Utility theory provided the theoretical base on which hypotheses were developed. Socioeconomic and social-psychological variables associated with providing utility to the financial manager and/or empirically tested in a previous study were included in the model for this study.
For analysis purposes, the eight states were assigned randomly and equally to A-Half, analysis, and V-Half, validation, subsamples. Multiple regression analysis was used to determine the variables that influenced perceived economic well-being. Three stages of regressions were run: preliminary, combined, and final. The first two stages were run with the stepwise procedure, and the final stage was the regular regression.
A composite measure of the dependent variable, perceived economic well-being, was created using factor analysis. Seven variables were combined to create the index: (a) satisfaction with amount of money family is able to save, (b) satisfaction with amount of current debt, (c) satisfaction with current total household income, (d) satisfaction with level of consumption, (e) satisfaction with resources available to meet a financial emergency, (f) satisfaction with amount of household net worth, and (g) perceived income adequacy.
Eight variables were significant (p $\leq$.001) and explained.74 and.75 of variance in perceived economic well-being in the A-Half and V-Half subsamples, respectively.
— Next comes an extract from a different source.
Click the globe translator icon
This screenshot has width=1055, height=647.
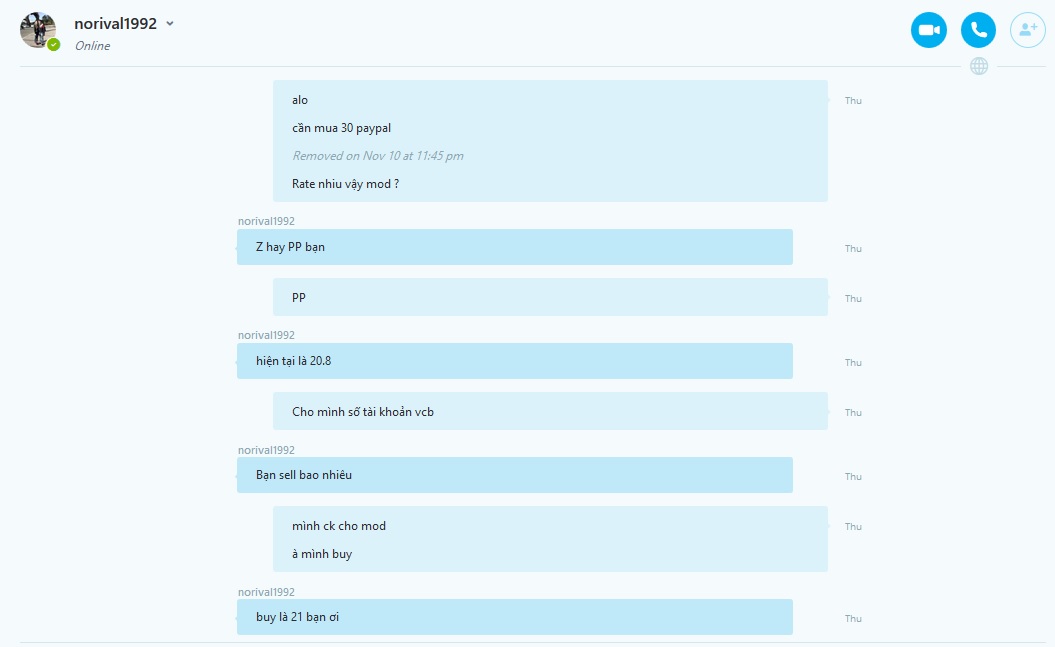(979, 66)
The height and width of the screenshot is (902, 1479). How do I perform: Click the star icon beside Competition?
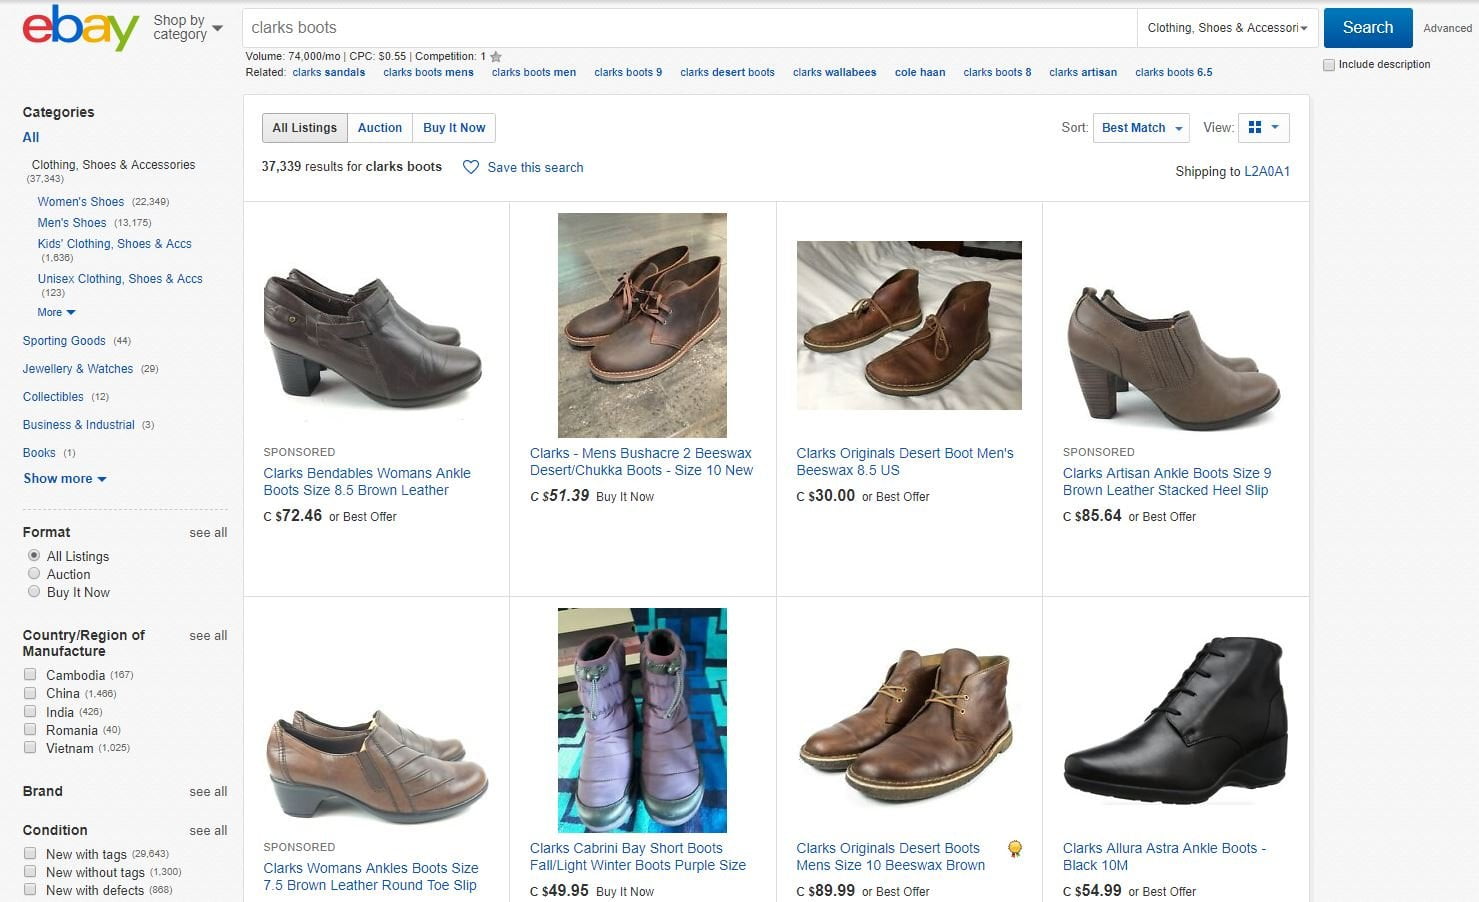tap(496, 57)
Only one, total household income, was a socioeconomic variable. The social-psychological variables were: (a) present financial condition compared to 5 years ago, (b) how often you save on regular basis for goal(s), (c) how often you make only minimum payments on charge accounts, (d) satisfaction with resources, (e) how often you worry about where money will come from to pay bills, (f) level of living, and (g) frequency of financial problems.